Le «Scheherazade » séquestré dans le port de Marina di Carrara, en Toscane. En mars 2022.
Le «Scheherazade » séquestré dans le port de Marina di Carrara, en Toscane. En mars 2022. © IPA PRESS ITALY / SIPA
François de Labarre

Saisi par la justice italienne en mars 2022, ce mastodonte appartiendrait au président russe en personne. Reportage.

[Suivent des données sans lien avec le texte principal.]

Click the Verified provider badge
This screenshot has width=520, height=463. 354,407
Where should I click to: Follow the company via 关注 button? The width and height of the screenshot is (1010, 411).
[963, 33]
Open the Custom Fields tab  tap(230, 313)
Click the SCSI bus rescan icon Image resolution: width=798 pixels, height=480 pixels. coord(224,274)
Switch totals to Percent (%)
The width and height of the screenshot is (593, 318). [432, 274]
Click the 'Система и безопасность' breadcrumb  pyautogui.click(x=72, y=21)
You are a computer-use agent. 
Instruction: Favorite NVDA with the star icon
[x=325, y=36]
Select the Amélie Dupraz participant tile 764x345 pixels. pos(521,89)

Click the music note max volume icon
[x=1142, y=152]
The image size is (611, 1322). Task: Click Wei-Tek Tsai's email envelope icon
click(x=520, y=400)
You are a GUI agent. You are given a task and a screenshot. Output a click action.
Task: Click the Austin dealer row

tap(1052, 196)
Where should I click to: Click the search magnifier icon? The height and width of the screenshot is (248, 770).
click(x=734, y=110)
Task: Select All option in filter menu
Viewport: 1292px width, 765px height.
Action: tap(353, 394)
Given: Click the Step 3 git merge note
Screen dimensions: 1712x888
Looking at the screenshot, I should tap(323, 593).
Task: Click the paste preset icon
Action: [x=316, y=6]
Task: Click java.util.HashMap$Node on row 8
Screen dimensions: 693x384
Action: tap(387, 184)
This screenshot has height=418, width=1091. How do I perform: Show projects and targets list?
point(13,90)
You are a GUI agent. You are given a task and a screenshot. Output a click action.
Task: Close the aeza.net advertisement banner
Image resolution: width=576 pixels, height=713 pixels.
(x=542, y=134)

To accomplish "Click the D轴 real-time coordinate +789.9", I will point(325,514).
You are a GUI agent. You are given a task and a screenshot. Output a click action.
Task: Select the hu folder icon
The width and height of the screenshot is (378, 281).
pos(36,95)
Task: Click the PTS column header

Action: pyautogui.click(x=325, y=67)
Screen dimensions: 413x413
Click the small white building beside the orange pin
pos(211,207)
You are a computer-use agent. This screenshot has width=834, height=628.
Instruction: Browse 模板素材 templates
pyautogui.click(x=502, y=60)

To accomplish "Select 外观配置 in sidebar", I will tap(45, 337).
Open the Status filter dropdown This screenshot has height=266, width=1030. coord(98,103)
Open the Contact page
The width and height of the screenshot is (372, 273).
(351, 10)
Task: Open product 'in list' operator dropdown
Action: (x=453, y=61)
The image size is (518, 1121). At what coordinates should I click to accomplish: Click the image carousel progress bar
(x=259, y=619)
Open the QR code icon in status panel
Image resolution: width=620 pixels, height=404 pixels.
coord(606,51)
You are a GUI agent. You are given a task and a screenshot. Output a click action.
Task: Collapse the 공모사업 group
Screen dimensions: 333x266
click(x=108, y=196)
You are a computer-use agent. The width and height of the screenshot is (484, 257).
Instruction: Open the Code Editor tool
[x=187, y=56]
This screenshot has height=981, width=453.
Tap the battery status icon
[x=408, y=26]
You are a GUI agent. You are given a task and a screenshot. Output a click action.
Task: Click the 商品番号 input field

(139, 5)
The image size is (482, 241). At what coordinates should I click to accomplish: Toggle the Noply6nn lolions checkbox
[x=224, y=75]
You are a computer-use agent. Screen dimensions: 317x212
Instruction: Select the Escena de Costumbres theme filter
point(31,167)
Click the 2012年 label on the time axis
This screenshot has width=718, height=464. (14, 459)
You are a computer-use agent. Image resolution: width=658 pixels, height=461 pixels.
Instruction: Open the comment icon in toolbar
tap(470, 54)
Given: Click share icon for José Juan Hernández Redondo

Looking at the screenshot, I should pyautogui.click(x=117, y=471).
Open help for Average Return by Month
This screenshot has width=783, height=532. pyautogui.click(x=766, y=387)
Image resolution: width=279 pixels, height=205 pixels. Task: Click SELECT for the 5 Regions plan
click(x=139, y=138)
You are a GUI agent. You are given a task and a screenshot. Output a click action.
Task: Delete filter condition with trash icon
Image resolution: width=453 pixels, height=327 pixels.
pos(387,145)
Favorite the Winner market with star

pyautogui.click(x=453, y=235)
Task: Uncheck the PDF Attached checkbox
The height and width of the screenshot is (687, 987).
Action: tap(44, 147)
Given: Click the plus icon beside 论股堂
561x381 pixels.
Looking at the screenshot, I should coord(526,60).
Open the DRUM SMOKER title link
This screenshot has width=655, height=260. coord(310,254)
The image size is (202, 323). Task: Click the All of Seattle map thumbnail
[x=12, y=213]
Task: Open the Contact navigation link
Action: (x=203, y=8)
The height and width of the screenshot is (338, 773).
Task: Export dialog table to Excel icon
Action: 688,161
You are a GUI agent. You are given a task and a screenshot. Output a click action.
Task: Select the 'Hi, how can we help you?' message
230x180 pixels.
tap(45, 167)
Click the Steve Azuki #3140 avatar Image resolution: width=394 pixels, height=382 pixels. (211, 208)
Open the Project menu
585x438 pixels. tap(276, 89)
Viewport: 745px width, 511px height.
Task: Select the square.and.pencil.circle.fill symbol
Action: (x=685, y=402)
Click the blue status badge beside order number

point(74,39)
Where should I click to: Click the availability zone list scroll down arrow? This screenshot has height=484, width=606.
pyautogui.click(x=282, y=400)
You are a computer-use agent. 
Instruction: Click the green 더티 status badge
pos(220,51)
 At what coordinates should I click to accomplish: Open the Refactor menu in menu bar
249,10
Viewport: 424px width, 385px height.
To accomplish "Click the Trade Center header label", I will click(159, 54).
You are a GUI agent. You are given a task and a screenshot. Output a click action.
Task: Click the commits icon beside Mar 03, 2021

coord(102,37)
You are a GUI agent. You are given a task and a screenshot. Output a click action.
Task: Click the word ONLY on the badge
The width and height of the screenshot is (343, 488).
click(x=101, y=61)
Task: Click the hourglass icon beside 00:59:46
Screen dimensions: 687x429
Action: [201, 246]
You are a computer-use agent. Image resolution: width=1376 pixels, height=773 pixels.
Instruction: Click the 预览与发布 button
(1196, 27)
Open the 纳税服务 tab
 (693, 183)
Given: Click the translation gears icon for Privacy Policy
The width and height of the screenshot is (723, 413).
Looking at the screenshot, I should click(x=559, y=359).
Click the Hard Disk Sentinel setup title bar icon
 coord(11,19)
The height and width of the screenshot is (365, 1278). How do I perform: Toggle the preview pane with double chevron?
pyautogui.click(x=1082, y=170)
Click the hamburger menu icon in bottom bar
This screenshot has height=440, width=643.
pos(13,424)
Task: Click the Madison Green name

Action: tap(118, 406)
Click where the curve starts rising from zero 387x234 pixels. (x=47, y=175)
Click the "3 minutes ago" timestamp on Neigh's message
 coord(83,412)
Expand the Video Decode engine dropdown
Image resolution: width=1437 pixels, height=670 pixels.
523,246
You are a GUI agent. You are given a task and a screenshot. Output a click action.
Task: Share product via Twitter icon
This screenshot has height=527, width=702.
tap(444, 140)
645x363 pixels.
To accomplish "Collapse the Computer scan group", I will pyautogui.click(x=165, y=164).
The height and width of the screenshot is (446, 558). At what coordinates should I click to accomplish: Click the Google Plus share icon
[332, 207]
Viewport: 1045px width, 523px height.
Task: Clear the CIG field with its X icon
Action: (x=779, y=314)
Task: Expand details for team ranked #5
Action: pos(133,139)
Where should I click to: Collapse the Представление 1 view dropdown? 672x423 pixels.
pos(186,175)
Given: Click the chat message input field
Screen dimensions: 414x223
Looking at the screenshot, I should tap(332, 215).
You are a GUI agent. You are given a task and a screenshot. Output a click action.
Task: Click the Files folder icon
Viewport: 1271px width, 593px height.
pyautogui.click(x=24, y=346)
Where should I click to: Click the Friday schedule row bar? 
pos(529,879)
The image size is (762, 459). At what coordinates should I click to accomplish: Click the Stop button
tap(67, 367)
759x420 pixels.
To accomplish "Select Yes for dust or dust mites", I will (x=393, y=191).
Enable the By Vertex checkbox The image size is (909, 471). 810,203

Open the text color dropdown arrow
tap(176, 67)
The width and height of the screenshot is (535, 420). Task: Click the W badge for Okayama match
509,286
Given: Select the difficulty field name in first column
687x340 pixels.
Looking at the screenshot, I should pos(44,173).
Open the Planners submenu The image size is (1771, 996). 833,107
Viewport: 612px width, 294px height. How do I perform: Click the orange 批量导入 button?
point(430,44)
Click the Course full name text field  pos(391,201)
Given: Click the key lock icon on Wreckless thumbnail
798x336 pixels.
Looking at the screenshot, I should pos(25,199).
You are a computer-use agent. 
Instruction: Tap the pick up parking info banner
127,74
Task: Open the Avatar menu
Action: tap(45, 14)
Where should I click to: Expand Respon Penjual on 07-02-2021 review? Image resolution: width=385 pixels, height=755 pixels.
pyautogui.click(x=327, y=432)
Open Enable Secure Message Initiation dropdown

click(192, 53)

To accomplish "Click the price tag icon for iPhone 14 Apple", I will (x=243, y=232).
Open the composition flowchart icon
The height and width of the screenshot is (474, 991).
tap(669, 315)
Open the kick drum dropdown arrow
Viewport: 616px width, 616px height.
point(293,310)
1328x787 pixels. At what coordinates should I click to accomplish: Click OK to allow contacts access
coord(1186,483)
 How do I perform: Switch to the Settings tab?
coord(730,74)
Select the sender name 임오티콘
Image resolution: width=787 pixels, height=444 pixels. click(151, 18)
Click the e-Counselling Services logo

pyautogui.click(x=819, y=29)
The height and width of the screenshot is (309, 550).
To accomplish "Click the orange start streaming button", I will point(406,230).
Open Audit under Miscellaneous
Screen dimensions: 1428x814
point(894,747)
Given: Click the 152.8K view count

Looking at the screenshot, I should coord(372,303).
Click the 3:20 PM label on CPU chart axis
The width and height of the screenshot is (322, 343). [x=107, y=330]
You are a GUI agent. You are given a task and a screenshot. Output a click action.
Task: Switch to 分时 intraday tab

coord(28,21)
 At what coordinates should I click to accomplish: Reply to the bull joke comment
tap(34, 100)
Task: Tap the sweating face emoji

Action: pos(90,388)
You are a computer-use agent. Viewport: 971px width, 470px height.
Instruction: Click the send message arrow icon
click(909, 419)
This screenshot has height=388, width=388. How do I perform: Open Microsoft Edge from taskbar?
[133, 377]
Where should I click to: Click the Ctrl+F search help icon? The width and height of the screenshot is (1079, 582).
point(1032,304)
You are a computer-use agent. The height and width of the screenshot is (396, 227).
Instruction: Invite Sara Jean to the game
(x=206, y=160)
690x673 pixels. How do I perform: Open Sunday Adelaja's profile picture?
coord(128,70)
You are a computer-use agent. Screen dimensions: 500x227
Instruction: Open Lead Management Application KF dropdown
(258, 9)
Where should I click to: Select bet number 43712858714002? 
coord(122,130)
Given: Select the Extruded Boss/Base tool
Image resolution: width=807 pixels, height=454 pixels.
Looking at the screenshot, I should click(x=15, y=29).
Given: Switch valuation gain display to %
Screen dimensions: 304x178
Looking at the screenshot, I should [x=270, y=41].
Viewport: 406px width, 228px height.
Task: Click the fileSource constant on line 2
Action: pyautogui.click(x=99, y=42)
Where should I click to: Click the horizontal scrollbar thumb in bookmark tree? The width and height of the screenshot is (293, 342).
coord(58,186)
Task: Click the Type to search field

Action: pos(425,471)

Discrètement, elle a encore grandi. Depuis son arrivée au port, la princesse « Scheherazade » a pris 5 mètres de plus. « Ça a duré un an », raconte Guido*. Comme tous les membres du club nautique, cet entrepreneur à la retraite était aux premières loges pendant les travaux. « Mais on n’a rien vu, ils ont tiré des bâches. On ne savait pas ce qu’ils fabriquaient ! » Ce n’est que des mois plus tard que les habitants de Marina di ­Carrara ont compris que le « bateau de Poutine » s’était fait rallonger la poupe. Alors tout le monde y est allé de son commentaire. « A-t-il fait ça pour sortir grandi de la guerre ? » Guido a sa théorie : « Il voulait que le pont soit plus pratique pour la baignade. »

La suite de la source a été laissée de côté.